The E-M10 Mark II automates that process completely. You simply select focus bracketing, select a degree of movement (lower numbers move the point less than higher numbers) and select the number of exposures. You then focus at the closest point that you want in focus, click the shutter, and the camera takes a series of images moved precisely in exact increments, covering the number of shots you wish to shoot. A few things of note. First, this process uses the electronic shutter, I’d imagine to avoid shutter vibration and save actuations on the mechanism, as you can blow through over a hundred frames in a single stack. This is great, though be careful if shooting under fluorescent lighting at certain shutter speeds, as banding can be induced due to the flicker of the lights.
The shot below is at around 1:2 magnification with the Olympus 60mm f/2.8 macro. For optimal sharpness, I wanted to use an aperture of f/4. Because of the deep depth of field required, f/4 isn’t an optimal aperture for getting the entire flower in focus. Below is what one frame at f/4 looks like for this image.
Using the Focus Bracketing feature, however, I was able to take 130 images with very small focus changes to get the entire flower in focus with optimal sharpness. I stacked the images using Helicon Focus, and the result of the stack is shown below:
The result is an extremely detailed look with depth of field from front to back. The best part? It took less than 30 seconds to take all 130 images with perfect focus movement. This is an exceptional feature.
Live Bulb, Live Time and Live Composite
The E-M10 Mark II continues the tradition of Olympus cameras with a “Live Bulb” mode. Live Time mode is essentially the same thing, but is triggered differently, allowing you to start a bulb exposure with one press of the shutter and stop exposure with a second press. In both cases, the E-M10 Mark II allows you to watch the exposure develop on the rear LCD as it’s being made. This is a wonderful feature for very long exposures, as often multi-minute exposures can be difficult to properly meter. Stop that 10 minute exposure too early or too late and you’ve just wasted a lot of time.

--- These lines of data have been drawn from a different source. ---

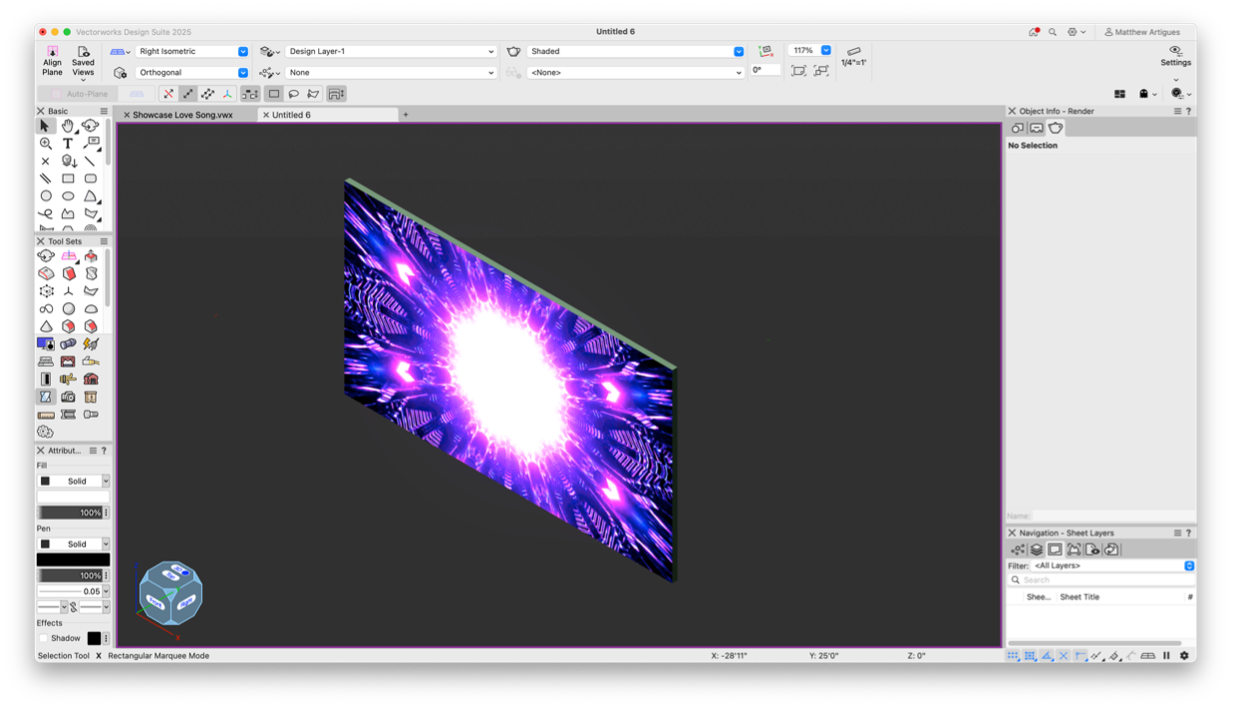Screen dimensions: 1234x711
Task: Open the Right Isometric view dropdown
Action: click(x=192, y=51)
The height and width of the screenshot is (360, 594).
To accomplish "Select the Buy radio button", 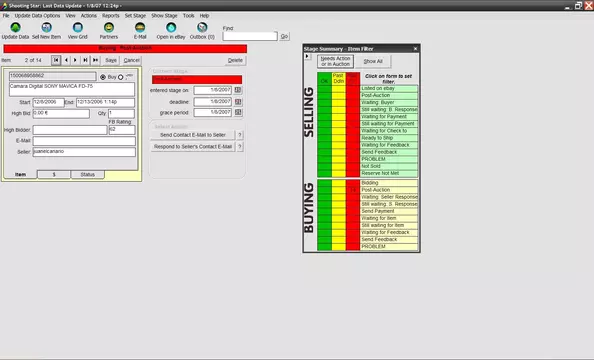I will [103, 77].
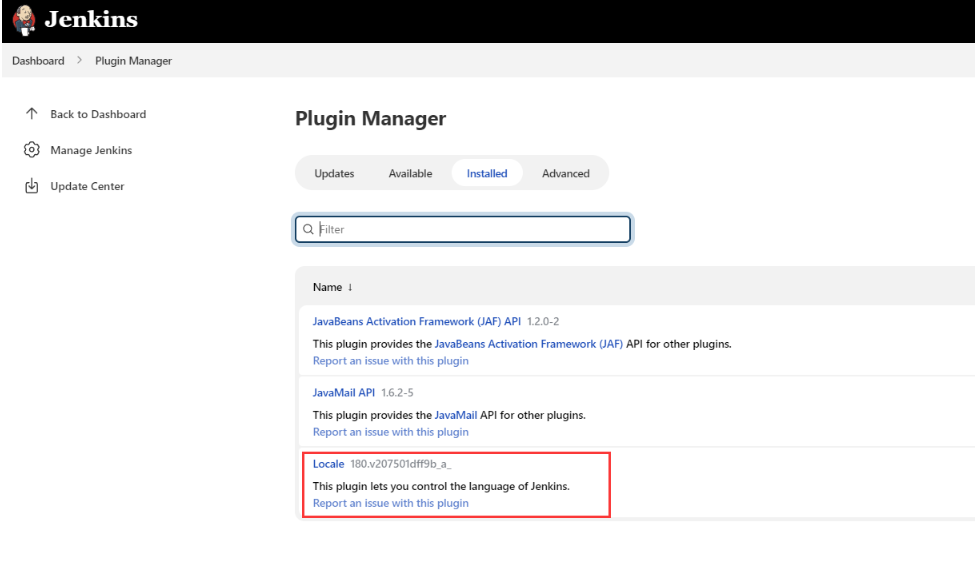Viewport: 975px width, 561px height.
Task: Open the JavaMail API plugin title link
Action: coord(344,392)
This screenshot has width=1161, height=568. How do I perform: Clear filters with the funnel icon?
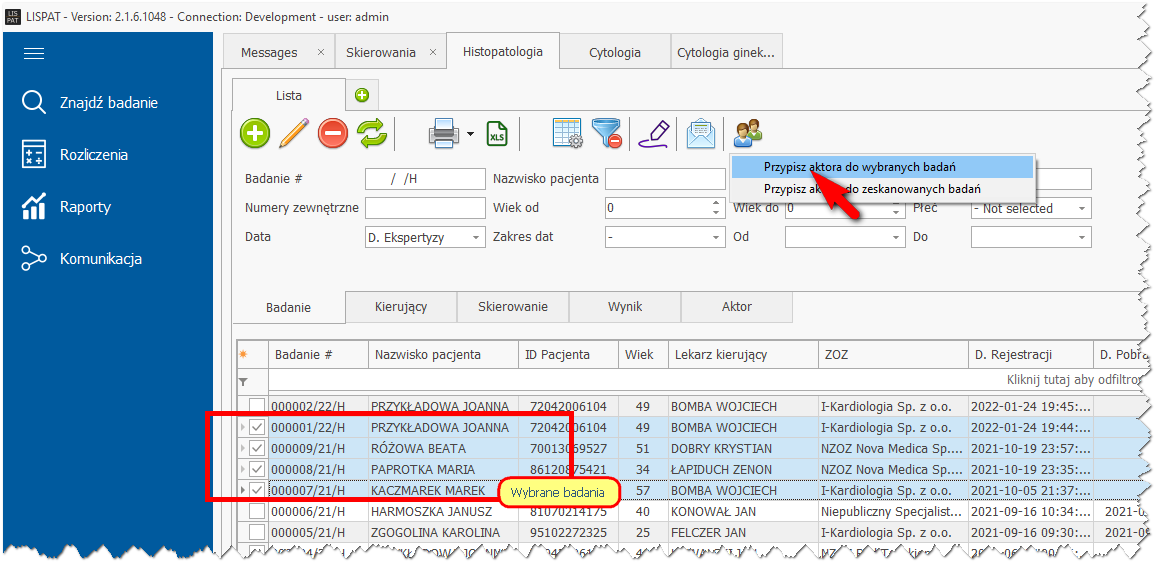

With the live bulb and live time features, you can watch the exposure on the rear and simply choose to stop the exposure when it looks how you want it to look.
A third addition to these features includes Live Composite. This lets you composite long exposures to capture motion or developing lights without overexposing the overall image. This works by allowing you to set an exposure time, and then continuous exposures of that length are made and composited in-camera. If you’ve ever taken star trails or combined multiple shots of fireworks or the like, you know that stacking multiple images of a shorter duration delivers cleaner images and makes shooting with a bright foreground much easier. Because this is a live composite, you can see the exposure develop just like you can with the bulb features before. While these features do drain battery due to the always on rear screen, these features make shooting long exposures quite a joy.